What is required
Would you return each entry exactly as written, omitting any pictures?
----
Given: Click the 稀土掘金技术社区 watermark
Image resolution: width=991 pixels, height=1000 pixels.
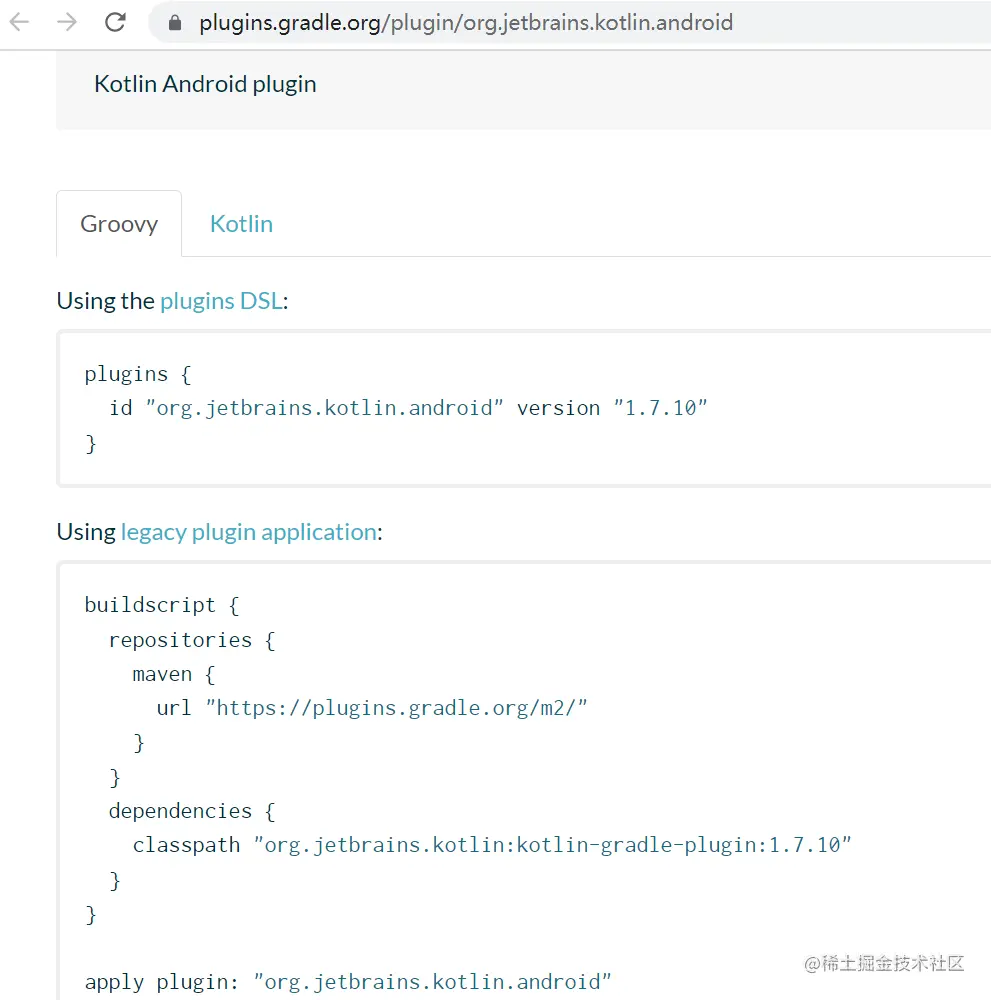Looking at the screenshot, I should [884, 964].
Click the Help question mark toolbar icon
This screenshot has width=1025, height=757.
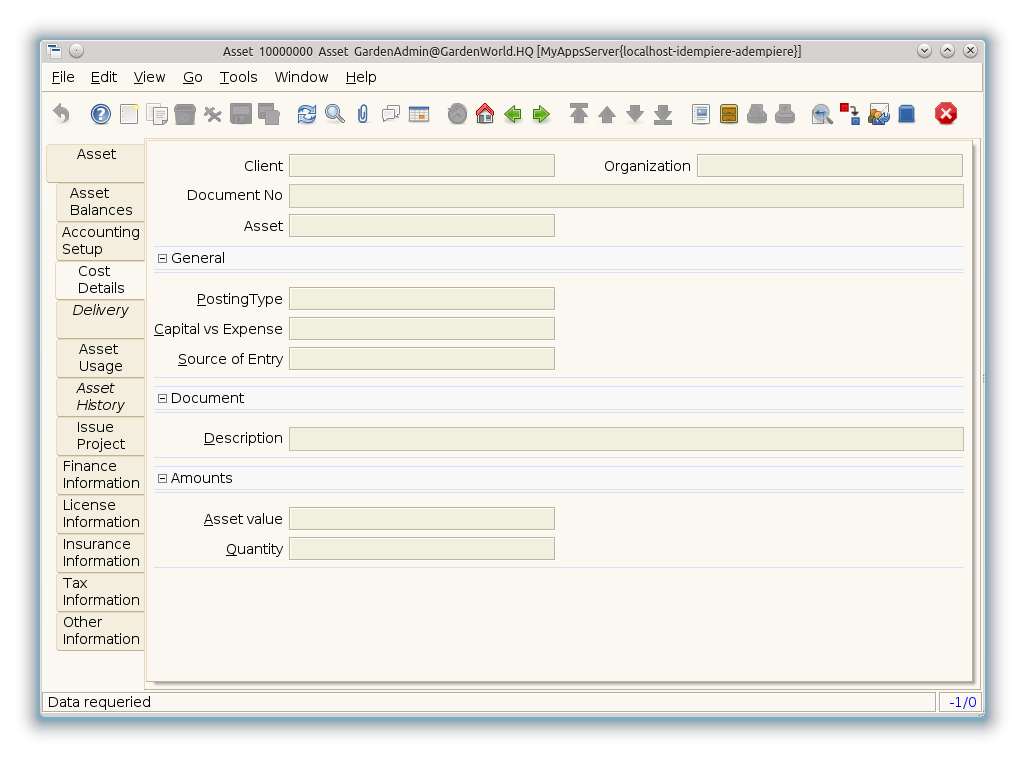(x=100, y=114)
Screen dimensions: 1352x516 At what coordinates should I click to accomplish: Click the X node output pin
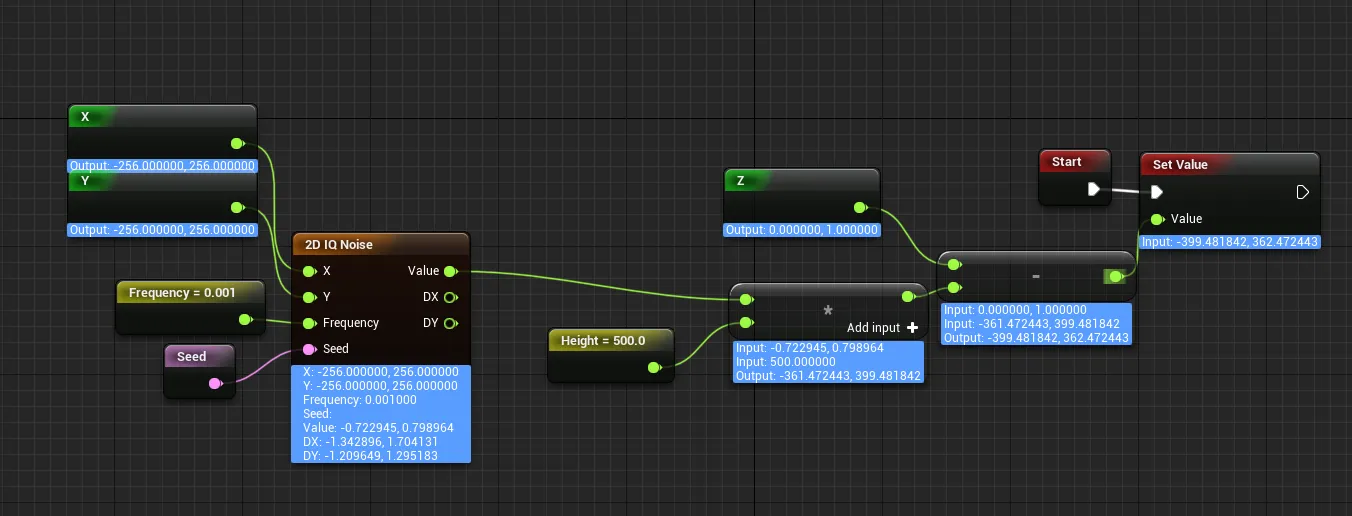point(237,143)
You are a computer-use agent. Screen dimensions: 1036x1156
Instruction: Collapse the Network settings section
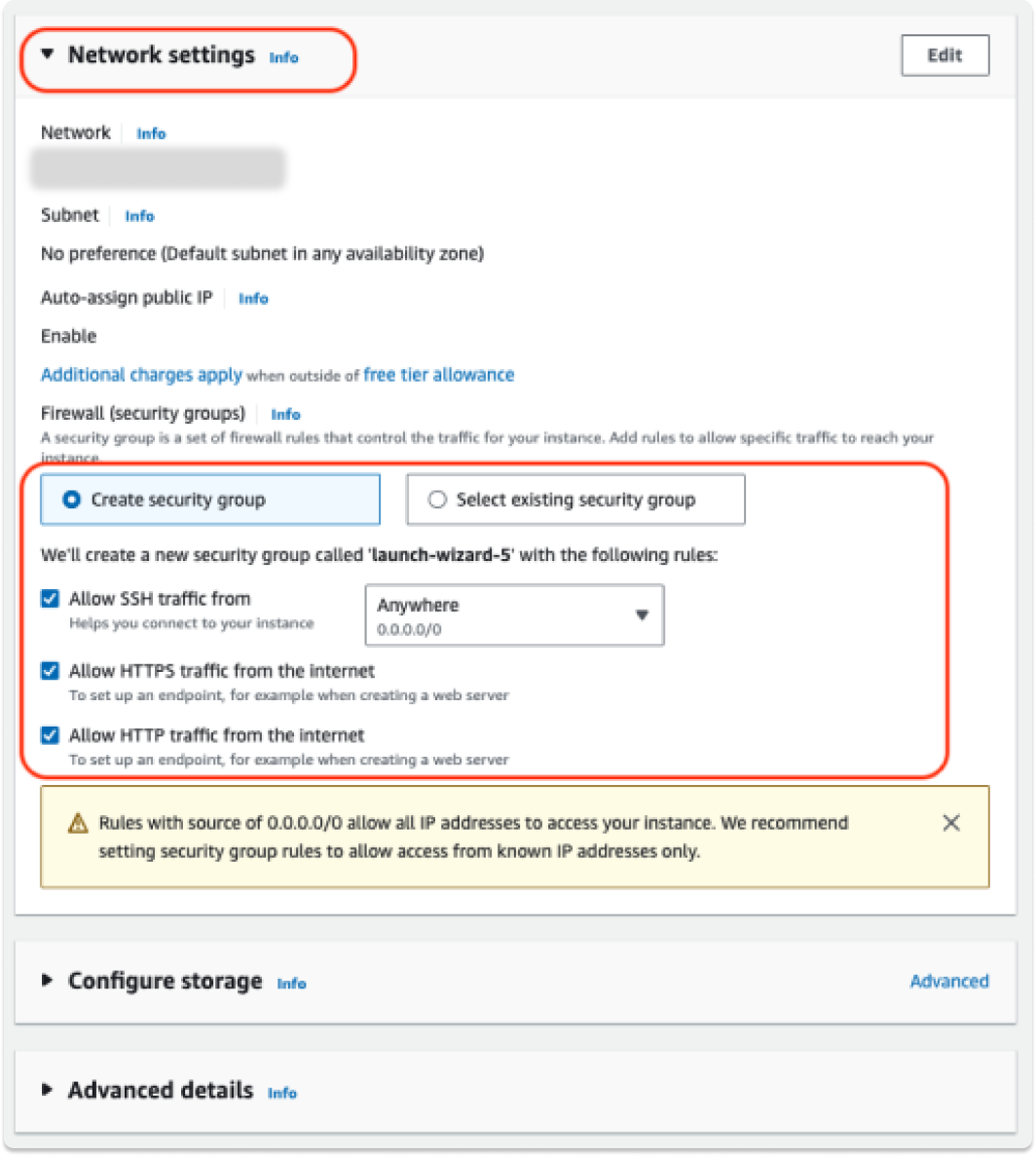(48, 56)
----
Response box
Given: Click the 稀土掘金技术社区 watermark
Image resolution: width=991 pixels, height=1000 pixels.
Looking at the screenshot, I should [884, 964].
Click the Help question mark toolbar icon
This screenshot has width=1025, height=757.
(x=100, y=114)
Screen dimensions: 1352x516 At what coordinates should I click to accomplish: Click the X node output pin
point(237,143)
You are a computer-use agent. Screen dimensions: 1036x1156
Instruction: Collapse the Network settings section
(48, 56)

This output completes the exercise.